Stored items from a collection:
--

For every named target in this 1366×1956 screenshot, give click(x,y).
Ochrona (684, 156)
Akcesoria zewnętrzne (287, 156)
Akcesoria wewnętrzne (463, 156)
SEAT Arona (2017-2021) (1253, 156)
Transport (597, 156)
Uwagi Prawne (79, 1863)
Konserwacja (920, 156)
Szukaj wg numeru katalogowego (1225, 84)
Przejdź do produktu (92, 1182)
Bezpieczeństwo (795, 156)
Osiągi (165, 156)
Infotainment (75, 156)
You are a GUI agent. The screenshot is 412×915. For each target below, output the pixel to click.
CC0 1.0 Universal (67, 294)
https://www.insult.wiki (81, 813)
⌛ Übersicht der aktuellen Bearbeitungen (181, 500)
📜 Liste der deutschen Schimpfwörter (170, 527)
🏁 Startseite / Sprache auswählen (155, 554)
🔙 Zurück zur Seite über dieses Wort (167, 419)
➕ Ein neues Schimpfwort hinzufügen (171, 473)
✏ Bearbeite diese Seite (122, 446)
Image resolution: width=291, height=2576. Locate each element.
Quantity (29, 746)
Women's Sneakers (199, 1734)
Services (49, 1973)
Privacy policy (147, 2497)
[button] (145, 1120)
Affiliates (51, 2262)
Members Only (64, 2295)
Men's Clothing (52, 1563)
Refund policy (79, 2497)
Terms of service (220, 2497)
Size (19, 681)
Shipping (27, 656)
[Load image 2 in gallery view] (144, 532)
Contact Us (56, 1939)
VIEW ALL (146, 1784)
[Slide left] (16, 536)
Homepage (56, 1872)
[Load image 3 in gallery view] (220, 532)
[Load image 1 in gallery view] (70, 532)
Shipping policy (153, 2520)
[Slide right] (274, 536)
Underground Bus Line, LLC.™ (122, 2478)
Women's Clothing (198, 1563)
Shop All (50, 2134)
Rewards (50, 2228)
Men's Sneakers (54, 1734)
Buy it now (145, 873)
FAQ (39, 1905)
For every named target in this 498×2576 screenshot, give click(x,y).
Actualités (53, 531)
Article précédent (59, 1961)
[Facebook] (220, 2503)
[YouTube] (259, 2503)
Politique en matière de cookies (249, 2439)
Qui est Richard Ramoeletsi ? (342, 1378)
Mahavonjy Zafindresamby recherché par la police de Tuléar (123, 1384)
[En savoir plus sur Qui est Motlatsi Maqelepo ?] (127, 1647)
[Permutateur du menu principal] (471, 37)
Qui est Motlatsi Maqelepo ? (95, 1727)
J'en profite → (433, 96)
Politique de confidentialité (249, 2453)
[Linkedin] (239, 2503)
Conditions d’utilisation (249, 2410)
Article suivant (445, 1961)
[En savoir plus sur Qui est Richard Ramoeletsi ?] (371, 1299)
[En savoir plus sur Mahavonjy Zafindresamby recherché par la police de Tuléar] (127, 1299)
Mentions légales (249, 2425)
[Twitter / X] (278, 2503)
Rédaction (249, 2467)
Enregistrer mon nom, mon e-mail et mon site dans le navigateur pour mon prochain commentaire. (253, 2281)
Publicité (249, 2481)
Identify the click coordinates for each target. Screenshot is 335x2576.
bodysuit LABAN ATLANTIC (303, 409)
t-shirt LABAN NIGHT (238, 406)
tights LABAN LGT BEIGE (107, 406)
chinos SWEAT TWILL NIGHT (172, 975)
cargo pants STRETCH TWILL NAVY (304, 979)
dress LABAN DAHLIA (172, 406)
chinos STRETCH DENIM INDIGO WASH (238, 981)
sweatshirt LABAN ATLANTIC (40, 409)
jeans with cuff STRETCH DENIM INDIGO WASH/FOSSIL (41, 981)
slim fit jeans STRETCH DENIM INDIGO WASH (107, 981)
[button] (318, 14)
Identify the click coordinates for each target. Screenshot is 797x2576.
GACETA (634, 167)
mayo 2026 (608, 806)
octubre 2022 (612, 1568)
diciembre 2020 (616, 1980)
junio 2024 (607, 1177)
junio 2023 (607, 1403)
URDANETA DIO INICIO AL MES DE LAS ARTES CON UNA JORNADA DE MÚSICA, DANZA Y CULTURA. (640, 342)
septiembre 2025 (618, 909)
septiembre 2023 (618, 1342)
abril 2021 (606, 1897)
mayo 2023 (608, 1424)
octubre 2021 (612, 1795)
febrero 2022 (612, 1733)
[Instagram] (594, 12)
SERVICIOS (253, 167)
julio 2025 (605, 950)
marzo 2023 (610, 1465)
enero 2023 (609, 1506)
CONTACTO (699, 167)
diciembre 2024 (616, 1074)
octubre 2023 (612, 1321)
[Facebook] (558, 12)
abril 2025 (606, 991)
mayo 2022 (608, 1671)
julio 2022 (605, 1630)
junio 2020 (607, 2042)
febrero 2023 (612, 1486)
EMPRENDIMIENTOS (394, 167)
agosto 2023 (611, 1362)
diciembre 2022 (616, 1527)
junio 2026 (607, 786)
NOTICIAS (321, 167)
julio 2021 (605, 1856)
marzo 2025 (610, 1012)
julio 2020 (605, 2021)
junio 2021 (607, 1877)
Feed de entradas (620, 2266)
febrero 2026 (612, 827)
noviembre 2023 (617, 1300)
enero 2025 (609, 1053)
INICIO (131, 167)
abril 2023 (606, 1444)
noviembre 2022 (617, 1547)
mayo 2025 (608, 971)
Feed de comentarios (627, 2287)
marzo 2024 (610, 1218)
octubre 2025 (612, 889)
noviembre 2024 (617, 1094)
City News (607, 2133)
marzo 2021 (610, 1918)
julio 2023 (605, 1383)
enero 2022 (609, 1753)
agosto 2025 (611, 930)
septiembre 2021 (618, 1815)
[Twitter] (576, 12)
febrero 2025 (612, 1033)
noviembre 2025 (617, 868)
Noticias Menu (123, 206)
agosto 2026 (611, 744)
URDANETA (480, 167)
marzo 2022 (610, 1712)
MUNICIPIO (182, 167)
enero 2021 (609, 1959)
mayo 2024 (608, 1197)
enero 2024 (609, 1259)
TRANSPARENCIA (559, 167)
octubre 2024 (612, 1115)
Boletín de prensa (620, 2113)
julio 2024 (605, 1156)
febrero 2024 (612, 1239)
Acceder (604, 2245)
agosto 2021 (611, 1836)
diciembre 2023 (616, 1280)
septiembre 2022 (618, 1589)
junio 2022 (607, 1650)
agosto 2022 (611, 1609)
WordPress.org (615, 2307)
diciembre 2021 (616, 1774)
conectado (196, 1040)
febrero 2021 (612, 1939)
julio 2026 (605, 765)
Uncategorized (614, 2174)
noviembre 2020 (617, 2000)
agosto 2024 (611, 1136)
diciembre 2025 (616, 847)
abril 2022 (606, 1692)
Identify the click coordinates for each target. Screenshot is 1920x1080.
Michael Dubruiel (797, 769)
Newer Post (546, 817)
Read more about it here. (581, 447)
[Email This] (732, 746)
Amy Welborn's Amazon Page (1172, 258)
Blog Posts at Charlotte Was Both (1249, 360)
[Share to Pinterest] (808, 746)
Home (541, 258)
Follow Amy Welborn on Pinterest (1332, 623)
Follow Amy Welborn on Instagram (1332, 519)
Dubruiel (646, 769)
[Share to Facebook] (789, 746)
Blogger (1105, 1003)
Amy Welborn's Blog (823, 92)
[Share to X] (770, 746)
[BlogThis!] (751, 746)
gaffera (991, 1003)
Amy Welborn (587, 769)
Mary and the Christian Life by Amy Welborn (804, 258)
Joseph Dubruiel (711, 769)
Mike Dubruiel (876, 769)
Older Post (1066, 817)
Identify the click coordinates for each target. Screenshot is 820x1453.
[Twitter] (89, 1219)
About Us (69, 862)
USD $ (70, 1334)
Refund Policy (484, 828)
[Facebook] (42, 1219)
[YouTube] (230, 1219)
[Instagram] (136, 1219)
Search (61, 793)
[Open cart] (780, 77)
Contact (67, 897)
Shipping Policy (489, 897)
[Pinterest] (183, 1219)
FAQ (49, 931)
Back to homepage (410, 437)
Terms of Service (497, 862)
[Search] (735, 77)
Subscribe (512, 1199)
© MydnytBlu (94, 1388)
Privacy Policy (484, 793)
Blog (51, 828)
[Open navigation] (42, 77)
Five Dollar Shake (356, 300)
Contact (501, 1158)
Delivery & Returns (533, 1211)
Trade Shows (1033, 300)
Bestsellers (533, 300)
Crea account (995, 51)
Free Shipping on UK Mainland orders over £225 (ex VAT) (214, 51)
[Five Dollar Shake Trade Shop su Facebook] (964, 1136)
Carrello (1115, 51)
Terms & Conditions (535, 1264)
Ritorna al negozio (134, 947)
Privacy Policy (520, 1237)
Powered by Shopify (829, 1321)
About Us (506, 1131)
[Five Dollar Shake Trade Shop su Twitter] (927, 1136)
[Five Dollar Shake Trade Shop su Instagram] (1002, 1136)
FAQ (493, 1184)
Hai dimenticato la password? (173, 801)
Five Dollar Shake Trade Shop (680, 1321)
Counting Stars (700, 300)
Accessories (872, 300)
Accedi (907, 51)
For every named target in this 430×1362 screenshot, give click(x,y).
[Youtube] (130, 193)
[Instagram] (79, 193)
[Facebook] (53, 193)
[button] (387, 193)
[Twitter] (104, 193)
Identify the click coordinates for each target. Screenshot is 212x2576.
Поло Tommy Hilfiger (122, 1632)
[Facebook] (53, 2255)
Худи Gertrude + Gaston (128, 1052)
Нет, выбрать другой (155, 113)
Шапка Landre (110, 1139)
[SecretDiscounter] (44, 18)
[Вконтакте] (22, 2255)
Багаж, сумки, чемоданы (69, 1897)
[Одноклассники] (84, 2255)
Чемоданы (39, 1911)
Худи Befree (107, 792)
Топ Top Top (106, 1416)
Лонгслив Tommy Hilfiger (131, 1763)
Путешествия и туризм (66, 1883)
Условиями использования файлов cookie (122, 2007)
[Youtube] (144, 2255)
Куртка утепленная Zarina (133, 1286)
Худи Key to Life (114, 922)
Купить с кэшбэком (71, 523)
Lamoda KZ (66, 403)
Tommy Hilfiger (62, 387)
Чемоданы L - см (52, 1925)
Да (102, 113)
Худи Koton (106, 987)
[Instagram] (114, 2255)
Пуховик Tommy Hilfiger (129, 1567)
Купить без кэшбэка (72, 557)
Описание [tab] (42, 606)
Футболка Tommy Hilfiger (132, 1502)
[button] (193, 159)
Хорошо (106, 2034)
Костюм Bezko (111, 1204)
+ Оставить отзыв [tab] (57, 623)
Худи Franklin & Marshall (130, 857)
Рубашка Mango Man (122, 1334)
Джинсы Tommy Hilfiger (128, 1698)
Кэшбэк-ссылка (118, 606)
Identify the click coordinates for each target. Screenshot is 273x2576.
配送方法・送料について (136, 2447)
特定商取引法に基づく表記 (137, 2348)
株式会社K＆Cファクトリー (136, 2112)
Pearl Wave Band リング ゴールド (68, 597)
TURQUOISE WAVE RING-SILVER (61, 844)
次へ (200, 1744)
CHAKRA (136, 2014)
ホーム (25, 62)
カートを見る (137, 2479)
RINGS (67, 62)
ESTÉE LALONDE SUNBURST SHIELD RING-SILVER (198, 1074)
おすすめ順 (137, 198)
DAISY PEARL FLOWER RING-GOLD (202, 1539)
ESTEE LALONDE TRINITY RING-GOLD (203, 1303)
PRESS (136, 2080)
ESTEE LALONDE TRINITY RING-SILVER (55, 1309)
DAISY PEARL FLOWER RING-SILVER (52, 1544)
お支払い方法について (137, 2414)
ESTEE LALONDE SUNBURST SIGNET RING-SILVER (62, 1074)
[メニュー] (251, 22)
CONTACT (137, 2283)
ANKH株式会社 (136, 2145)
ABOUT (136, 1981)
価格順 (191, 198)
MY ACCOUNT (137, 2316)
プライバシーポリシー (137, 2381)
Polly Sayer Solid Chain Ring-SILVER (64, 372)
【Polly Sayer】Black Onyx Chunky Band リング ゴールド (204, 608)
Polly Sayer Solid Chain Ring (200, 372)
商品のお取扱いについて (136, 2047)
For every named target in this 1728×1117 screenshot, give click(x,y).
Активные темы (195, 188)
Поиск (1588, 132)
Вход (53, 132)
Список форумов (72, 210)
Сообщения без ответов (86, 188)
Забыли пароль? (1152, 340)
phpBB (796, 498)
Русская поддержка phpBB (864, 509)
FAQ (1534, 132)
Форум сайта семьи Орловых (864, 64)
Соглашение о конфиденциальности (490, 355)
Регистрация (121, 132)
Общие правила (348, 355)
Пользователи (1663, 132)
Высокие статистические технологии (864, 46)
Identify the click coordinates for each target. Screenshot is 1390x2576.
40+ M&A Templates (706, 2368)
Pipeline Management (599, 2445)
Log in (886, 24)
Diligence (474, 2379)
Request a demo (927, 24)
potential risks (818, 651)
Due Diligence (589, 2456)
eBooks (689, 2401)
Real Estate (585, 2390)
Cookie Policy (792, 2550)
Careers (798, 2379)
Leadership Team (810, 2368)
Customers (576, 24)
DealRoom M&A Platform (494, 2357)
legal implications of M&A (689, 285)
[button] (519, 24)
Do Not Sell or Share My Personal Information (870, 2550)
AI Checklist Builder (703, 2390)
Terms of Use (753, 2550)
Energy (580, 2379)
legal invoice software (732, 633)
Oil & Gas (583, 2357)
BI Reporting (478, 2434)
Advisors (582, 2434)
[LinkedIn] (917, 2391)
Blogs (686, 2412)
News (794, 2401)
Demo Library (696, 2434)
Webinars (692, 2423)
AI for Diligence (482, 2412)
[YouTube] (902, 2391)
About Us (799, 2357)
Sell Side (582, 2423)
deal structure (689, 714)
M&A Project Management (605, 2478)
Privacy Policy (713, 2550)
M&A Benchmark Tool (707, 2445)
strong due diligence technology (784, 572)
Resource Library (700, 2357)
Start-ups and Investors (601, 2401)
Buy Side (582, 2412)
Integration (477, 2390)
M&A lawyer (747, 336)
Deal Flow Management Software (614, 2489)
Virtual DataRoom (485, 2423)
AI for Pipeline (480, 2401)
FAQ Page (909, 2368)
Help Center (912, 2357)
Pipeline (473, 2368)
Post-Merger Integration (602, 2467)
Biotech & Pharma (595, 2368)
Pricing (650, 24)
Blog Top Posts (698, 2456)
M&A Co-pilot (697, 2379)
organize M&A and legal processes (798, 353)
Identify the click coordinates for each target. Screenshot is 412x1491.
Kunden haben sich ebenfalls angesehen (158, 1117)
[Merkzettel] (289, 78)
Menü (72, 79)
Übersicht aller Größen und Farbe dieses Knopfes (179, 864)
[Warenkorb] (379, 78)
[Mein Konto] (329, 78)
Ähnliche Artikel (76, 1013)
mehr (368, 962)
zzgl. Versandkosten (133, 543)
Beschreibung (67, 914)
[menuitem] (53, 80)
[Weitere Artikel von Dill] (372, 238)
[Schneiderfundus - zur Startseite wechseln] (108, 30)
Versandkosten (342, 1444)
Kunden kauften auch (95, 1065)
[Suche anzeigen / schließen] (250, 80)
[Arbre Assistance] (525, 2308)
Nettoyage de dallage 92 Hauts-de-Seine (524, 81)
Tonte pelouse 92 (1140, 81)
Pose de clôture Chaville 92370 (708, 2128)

--

Your task is to reproduce the entries exactly, starting at the first line and ending with the line containing "CC0 1.0 Universal (67, 294)".

RESPONSE BELOW:
For every named target in this 1366×1956 screenshot, give click(x,y).
Ochrona (684, 156)
Akcesoria zewnętrzne (287, 156)
Akcesoria wewnętrzne (463, 156)
SEAT Arona (2017-2021) (1253, 156)
Transport (597, 156)
Uwagi Prawne (79, 1863)
Konserwacja (920, 156)
Szukaj wg numeru katalogowego (1225, 84)
Przejdź do produktu (92, 1182)
Bezpieczeństwo (795, 156)
Osiągi (165, 156)
Infotainment (75, 156)
You are a GUI agent. The screenshot is 412×915. For each target below, output the pixel to click.
CC0 1.0 Universal (67, 294)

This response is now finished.